Consistent with my above analysis, I find that the text of the regulation is clear and that the terms of the relevant provisions, when applied to the facts of this case, require that the fact of violation be upheld.[5] In addition, I affirm the Secretary’s findings regarding gravity, all of which are already at the minimum, as well as his negligence finding. While Conmat asserts that it was not negligent, Conmat Memo 2, its argument is based entirely on its assertion that there was no violation. Given that I have already found a violation, and based upon my review of the information before me, I affirm the Secretary’s “low” negligence designation.

 

 

IV.  ORDER

 

            Conmat’s Motion for Summary Decision is DENIED. The Secretary’s Motion for Summary Decision is GRANTED. Citation No. 8741693 is AFFIRMED as issued. Conmat is ORDERED TO PAY the Secretary of Labor $100.00 within 30 days of the date of this order.

 

 

 

                                                                                    /s/ Margaret A. Miller   

                                                                                    Margaret A. Miller

                                                                                    Administrative Law Judge

 

 

 

 

 

 

Distribution:

 

Dan Venier, CLR, U.S. Department of Labor, MSHA, 515 West 1st Street, Suite 228, Duluth, MN 55802

 

Shawn Meier, Conmat Inc., 2283 US 20 BR E, Freeport, IL 61032



[1] During the call the court informed the parties that it would obtain a transcript of the call. The transcript was received by the court on March 18, 2014. For purposes of this order the transcript is cited as “Call Tr.”

 

[2] Conmat included pictures of the task training form in its motion, however, the form was unreadable due to the poor quality of the printed pictures. On May 5, 2015, the Secretary, after conferring with Respondent, emailed digital pictures of the training form to the court. This document has been marked Jt. Ex. 1. A printed version of the exhibit has been included in the file.

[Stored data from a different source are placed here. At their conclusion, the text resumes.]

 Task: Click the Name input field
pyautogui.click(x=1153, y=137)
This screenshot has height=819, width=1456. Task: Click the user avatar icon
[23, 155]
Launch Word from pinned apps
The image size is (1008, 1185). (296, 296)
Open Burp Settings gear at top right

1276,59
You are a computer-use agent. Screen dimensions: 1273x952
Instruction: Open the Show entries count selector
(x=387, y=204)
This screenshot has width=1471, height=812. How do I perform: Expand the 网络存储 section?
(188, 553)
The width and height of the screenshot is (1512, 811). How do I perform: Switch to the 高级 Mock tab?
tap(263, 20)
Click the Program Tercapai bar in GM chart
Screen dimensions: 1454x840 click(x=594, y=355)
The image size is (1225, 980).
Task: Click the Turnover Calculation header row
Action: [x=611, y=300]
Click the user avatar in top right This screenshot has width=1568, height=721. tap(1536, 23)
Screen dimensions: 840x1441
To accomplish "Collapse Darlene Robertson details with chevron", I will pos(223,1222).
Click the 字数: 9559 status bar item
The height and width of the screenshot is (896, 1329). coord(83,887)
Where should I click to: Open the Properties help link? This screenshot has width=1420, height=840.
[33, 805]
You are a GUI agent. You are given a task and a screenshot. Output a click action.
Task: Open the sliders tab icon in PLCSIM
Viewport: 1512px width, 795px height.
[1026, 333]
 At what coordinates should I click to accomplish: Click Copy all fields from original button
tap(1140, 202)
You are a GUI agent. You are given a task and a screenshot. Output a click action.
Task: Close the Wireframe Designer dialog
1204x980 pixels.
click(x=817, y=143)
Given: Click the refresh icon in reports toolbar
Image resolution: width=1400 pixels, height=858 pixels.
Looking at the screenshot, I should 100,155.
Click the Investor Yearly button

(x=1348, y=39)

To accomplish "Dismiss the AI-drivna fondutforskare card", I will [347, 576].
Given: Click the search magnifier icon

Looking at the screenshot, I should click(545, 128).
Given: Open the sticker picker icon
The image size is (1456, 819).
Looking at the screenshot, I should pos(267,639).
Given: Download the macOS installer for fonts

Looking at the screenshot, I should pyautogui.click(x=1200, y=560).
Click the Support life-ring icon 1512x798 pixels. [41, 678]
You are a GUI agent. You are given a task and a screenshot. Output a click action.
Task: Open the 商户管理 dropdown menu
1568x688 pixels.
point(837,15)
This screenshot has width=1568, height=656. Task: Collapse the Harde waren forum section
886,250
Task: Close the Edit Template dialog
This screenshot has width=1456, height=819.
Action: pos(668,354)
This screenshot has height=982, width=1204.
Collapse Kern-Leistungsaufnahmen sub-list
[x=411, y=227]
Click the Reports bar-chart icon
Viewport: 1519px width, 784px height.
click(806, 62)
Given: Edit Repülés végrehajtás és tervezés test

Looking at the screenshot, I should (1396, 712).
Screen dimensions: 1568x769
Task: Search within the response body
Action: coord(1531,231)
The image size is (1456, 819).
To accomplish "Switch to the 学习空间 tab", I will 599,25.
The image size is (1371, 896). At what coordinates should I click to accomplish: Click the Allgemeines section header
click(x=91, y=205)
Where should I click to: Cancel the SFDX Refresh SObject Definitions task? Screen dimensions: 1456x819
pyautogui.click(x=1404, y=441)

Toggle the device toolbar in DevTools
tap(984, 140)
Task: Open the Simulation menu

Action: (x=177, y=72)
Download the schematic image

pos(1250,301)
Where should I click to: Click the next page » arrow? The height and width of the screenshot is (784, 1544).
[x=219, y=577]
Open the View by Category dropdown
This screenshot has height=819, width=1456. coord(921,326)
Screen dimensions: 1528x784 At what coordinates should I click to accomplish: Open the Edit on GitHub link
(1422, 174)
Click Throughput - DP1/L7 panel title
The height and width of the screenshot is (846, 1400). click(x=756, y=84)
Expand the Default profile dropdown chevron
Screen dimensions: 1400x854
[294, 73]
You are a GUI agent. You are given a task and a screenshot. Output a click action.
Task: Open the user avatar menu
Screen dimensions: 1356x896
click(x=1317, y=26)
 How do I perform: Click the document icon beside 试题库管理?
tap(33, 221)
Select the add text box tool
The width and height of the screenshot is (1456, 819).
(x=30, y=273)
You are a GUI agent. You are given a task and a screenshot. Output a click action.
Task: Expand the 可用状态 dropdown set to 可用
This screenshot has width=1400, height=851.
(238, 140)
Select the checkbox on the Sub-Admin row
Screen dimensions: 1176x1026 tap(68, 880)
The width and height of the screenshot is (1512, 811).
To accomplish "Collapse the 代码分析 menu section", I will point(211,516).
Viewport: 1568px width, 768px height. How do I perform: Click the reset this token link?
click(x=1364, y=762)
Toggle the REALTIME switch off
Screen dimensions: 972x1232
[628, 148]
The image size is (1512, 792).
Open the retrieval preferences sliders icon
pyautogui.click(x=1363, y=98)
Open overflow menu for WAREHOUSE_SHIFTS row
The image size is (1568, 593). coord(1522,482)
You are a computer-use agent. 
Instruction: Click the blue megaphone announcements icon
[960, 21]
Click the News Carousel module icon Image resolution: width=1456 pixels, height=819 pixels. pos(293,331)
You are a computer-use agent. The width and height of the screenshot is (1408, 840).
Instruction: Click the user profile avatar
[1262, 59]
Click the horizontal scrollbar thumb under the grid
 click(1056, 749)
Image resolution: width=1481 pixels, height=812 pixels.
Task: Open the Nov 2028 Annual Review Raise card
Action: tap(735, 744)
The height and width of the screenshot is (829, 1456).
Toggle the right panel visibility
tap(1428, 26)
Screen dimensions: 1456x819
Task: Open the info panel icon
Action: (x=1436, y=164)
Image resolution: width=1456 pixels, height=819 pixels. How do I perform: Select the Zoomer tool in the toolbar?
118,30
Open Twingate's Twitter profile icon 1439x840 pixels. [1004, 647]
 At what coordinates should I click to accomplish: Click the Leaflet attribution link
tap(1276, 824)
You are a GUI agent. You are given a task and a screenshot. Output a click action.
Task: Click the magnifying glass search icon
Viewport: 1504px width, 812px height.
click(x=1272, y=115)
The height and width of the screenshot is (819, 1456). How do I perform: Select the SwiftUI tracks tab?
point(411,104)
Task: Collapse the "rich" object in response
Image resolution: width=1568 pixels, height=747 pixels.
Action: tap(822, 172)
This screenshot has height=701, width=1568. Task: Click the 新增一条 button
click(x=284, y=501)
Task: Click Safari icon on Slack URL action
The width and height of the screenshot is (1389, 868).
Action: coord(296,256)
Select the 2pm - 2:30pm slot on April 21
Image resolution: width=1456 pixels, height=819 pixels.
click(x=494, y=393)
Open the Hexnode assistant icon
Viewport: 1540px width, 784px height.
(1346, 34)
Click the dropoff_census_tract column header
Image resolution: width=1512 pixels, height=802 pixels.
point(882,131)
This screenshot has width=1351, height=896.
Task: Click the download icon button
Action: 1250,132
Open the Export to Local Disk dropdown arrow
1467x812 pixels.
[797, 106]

[3] Respondent makes passing reference to the training form being in the private possession of the miner at the time the inspector observed it, and not in the possession of an agent of the mine. While Respondent asserts that the form was “not purported to be certified by CONMAT” it acknowledges that the form “was in fact a record[.]” Conmat Memo 6. While Conmat does not explicitly argue that a difference exists between records in the possession of an agent of the mine and those in the private possession of its employees, given its acknowledgement that the form was, at a minimum, a “record,” I need not address the issue.

[4] The Secretary has made no allegation that Pearce’s action rose to the level of a “false certification” contemplated by 30 C.F.R. § 46.9(b)(4).

[5] In the unlikely event that some ambiguity could be read into the pertinent language of section 46.9, I would find that the Secretary’s interpretation is entirely reasonable and logically consistent with both the language of the text and intent of the standard. Alcoa Alumina & Chemicals, 23 FMSHRC 911, 913-914 (Sep. 2001).